Start of The records

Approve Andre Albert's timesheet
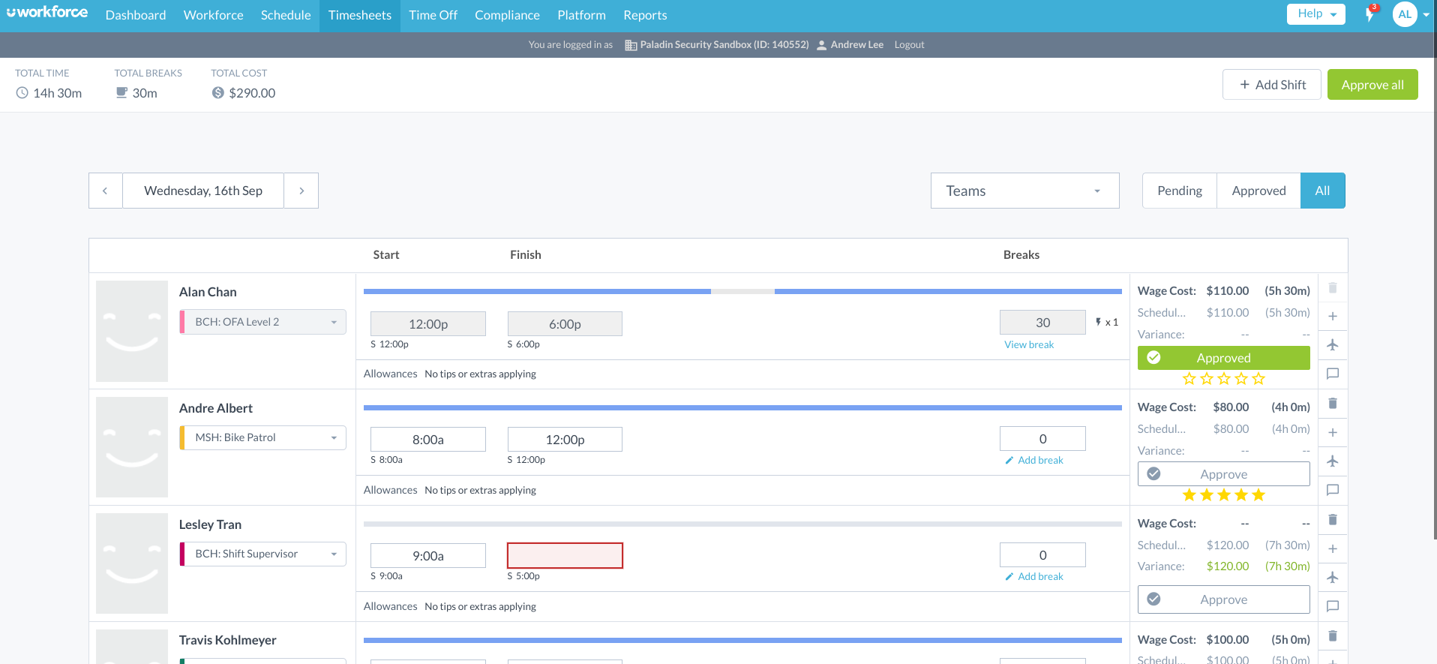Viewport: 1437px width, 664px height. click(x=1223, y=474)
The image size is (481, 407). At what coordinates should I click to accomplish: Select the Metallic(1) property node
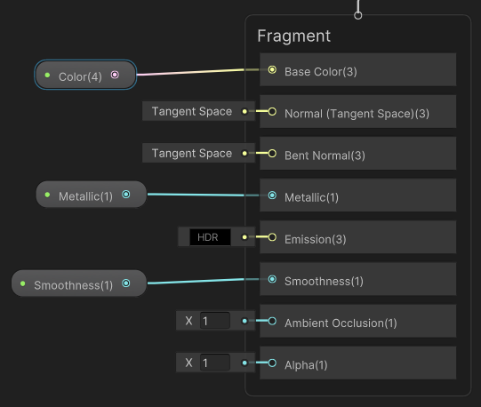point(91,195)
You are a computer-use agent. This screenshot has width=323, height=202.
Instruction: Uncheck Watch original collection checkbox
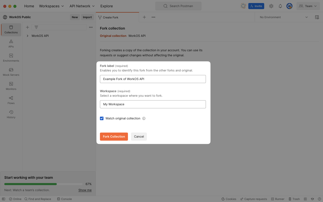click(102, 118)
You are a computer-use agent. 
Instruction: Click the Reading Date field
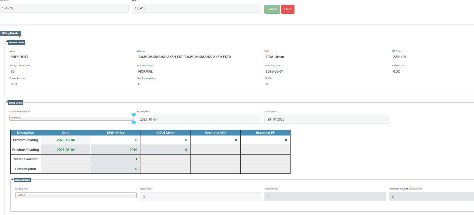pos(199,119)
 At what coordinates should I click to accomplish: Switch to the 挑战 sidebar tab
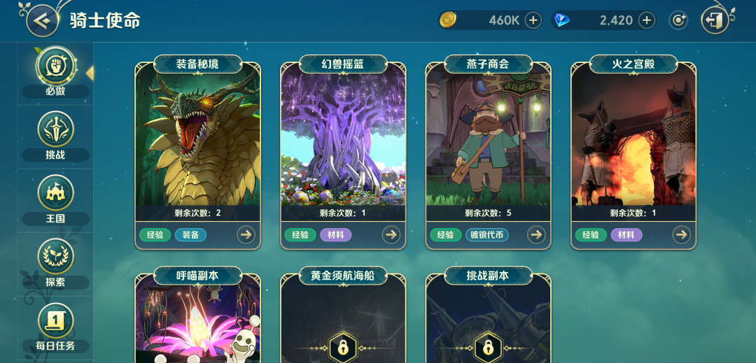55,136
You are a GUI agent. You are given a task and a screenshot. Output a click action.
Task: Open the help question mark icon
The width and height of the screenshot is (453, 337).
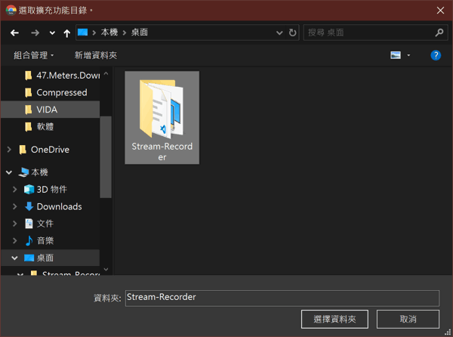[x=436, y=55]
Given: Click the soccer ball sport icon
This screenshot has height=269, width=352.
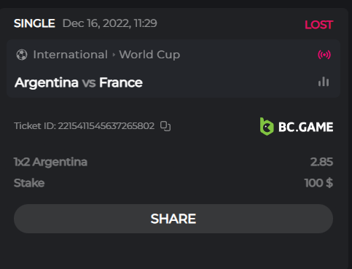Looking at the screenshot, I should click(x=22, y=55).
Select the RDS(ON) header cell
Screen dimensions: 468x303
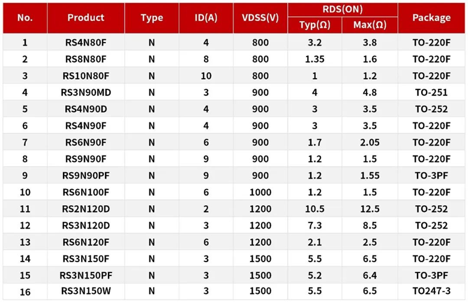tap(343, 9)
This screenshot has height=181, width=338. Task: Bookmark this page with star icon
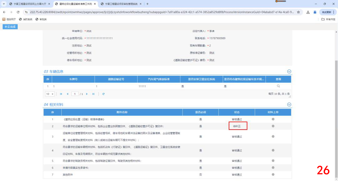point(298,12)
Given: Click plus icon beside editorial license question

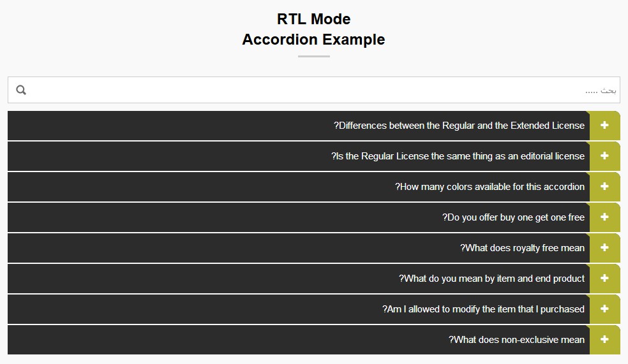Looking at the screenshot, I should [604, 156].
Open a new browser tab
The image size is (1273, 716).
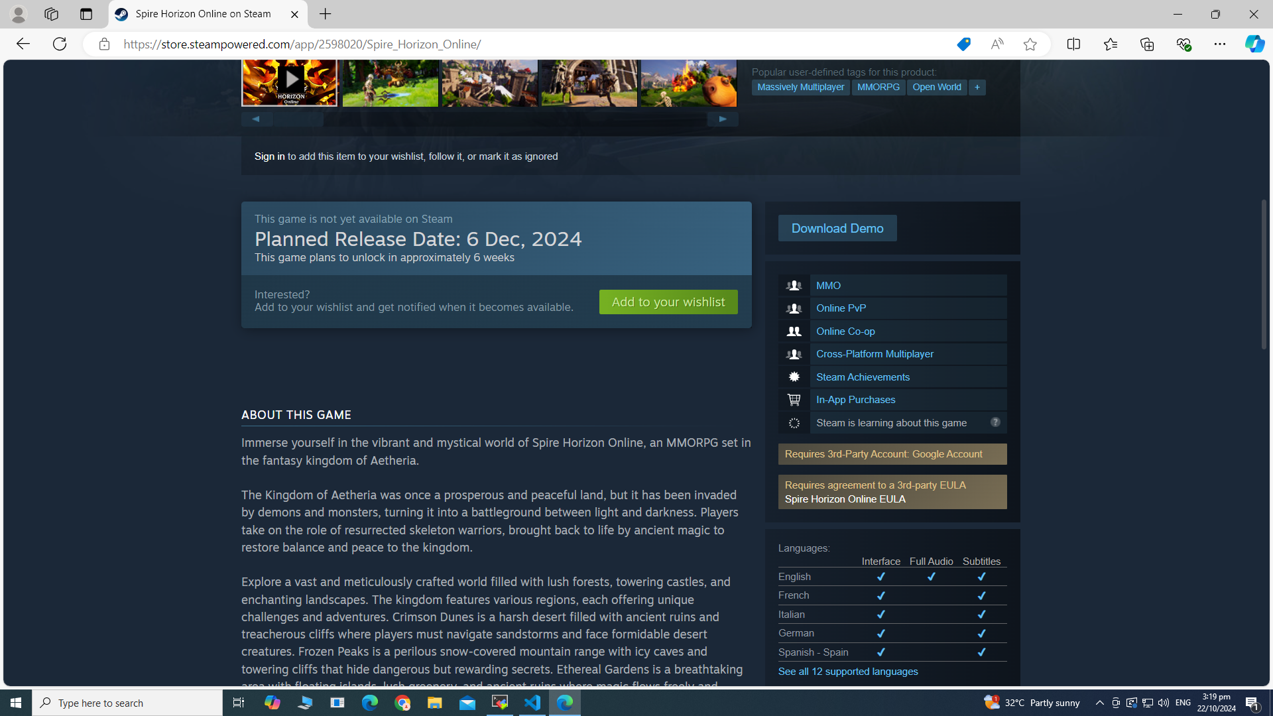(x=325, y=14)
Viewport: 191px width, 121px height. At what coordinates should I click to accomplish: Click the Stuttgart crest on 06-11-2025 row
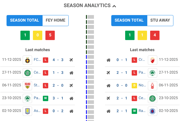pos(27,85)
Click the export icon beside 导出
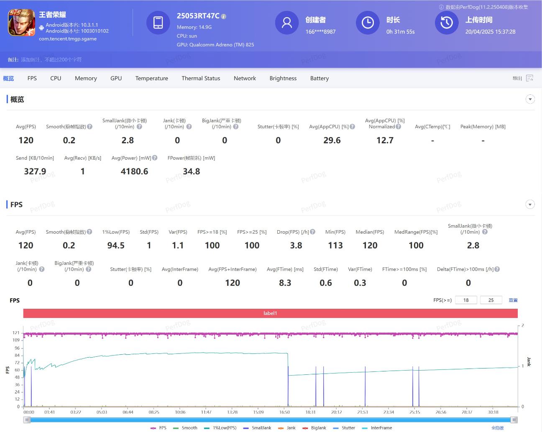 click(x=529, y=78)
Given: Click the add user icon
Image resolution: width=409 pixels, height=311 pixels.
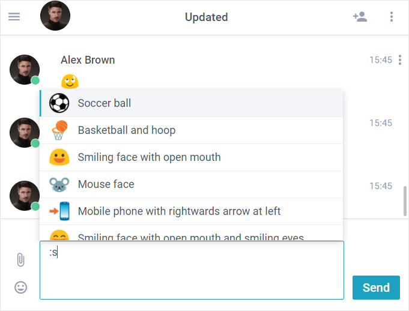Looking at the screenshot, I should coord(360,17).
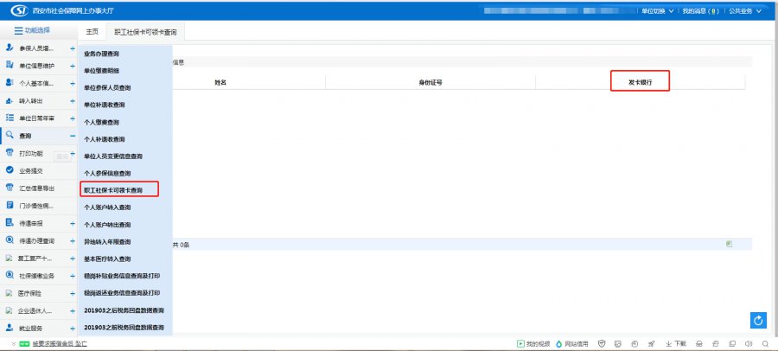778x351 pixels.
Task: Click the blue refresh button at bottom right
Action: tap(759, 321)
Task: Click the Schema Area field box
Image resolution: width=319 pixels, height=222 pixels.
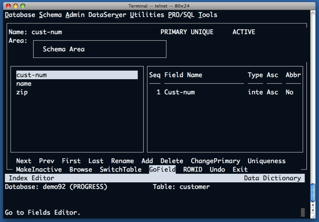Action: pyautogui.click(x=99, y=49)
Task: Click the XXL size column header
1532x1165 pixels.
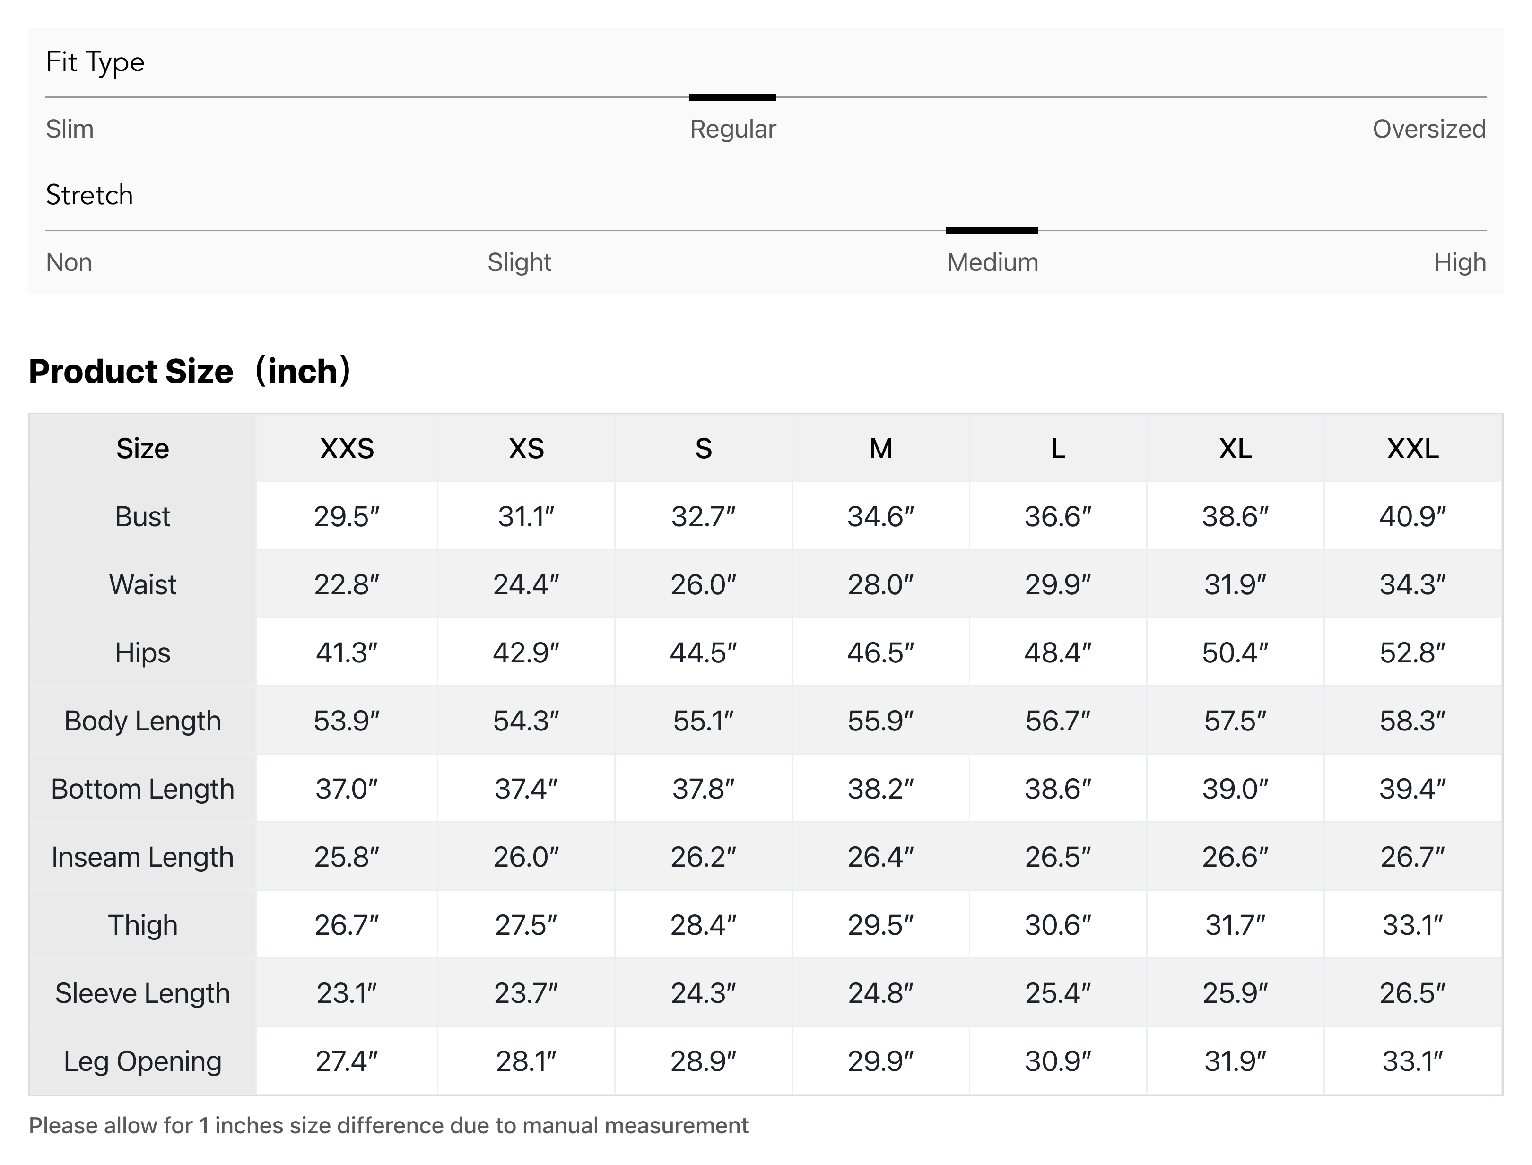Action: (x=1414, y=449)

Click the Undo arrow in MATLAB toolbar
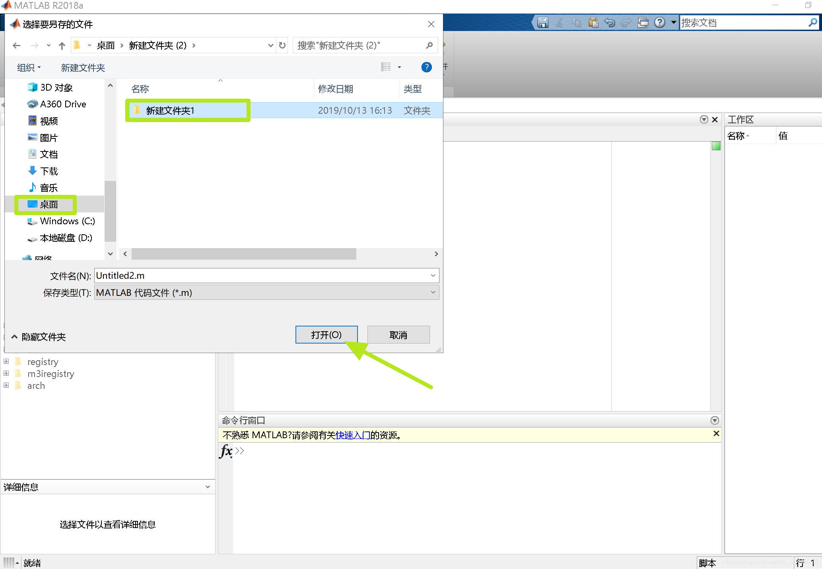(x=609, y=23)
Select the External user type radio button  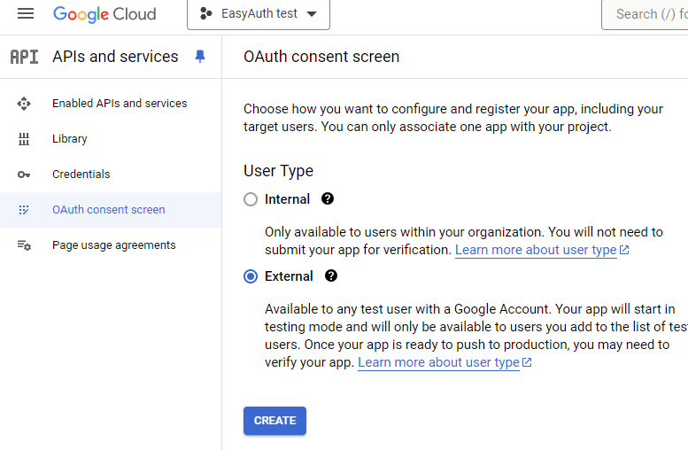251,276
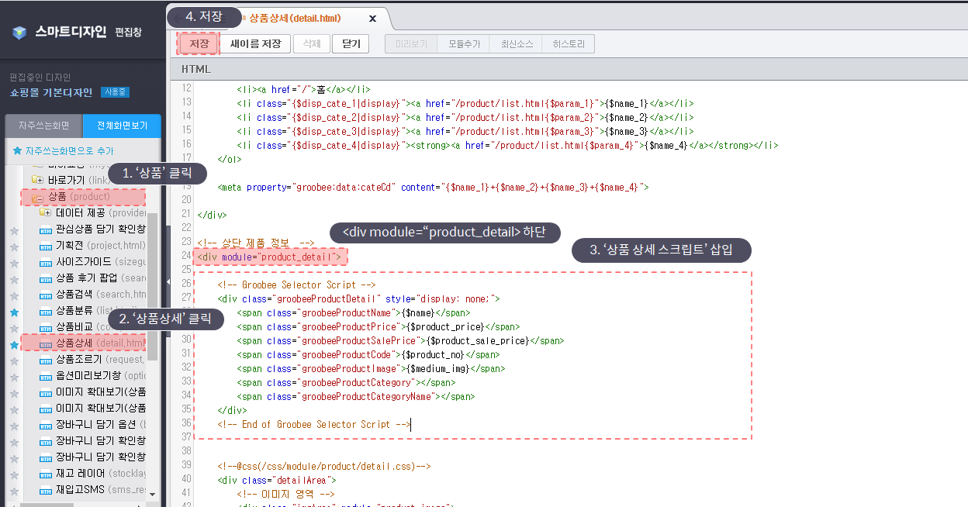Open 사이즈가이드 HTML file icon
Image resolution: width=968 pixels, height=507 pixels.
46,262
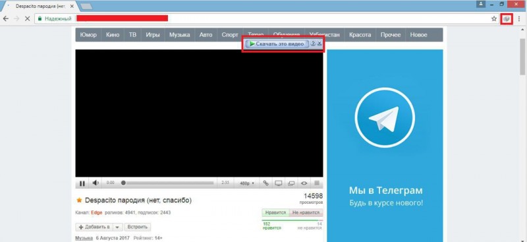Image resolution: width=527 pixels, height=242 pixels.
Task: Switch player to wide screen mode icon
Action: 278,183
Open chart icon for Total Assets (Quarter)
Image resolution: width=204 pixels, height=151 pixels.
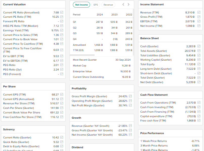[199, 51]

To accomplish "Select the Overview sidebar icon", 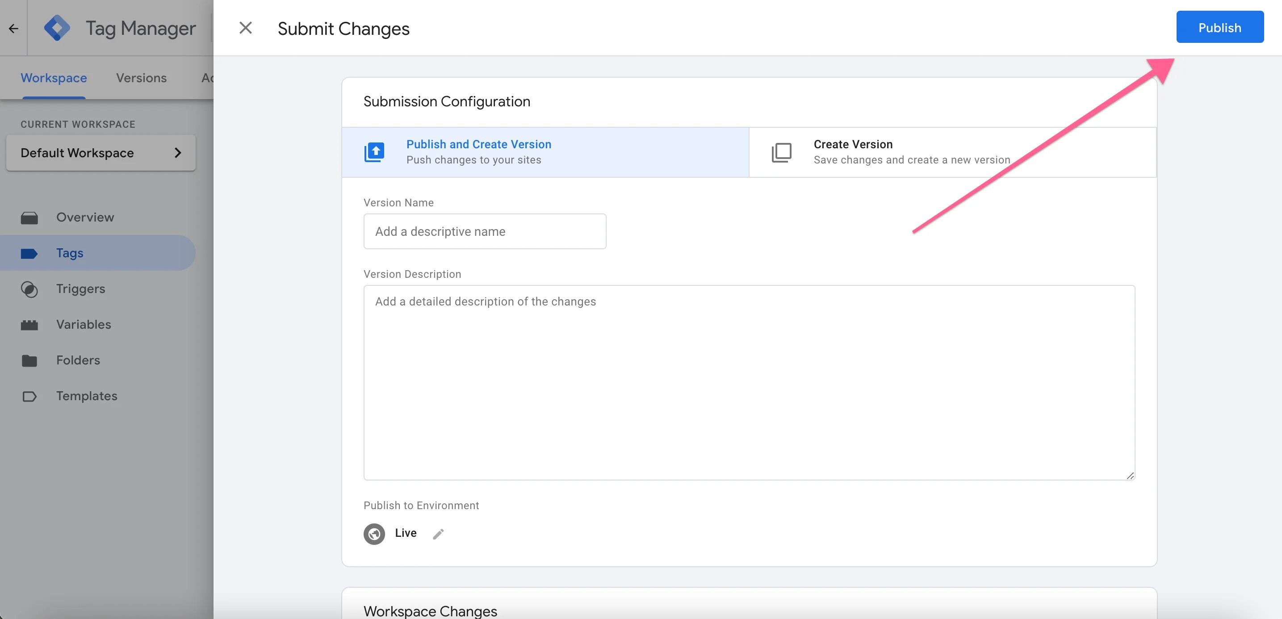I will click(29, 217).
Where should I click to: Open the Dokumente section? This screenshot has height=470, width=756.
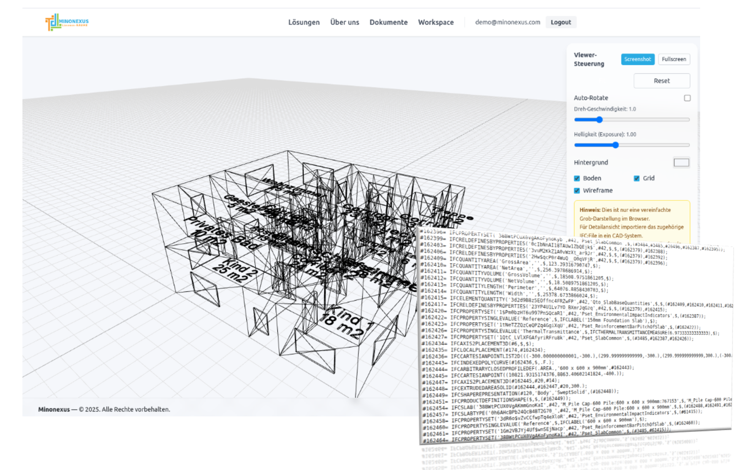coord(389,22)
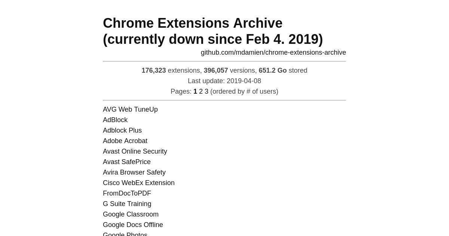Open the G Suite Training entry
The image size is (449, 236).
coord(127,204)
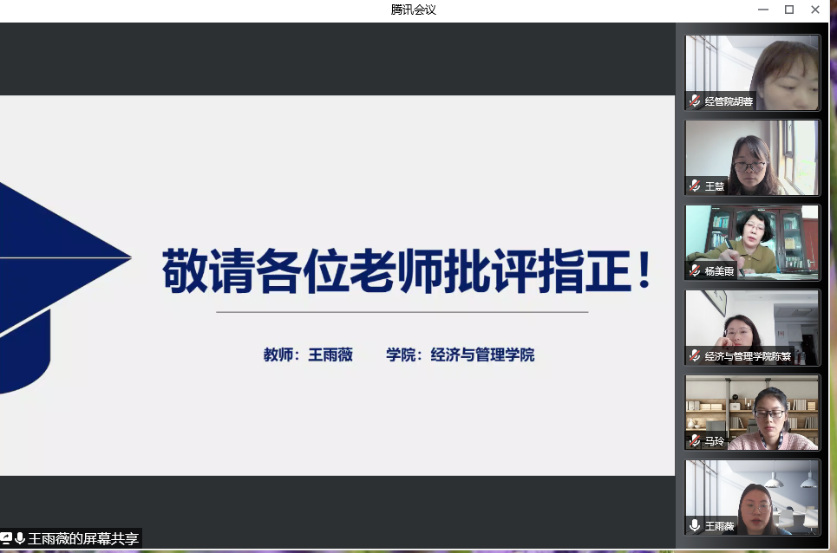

End of The records

Instruction |
Write out the data word for word, from the line that contains "At what coordinates should I click to accomplish: Switch" through the line that contains "(x=325, y=14)", including both of those lines. Leave the pictures out of your answer.

Solution to this problem |
 At what coordinates should I click to accomplish: Switch to the 挑战 sidebar tab
55,136
You are a GUI agent. You are given a task and a screenshot. Output a click action.
Task: Open the help question mark icon
The width and height of the screenshot is (453, 337).
[x=436, y=55]
Given: Click the soccer ball sport icon
This screenshot has height=269, width=352.
Looking at the screenshot, I should click(x=22, y=55).
Select the RDS(ON) header cell
Screen dimensions: 468x303
tap(343, 9)
This screenshot has height=181, width=338. Task: Bookmark this page with star icon
point(298,12)
Given: Click plus icon beside editorial license question

Looking at the screenshot, I should [604, 156].
Open a new browser tab
The image size is (1273, 716).
(x=325, y=14)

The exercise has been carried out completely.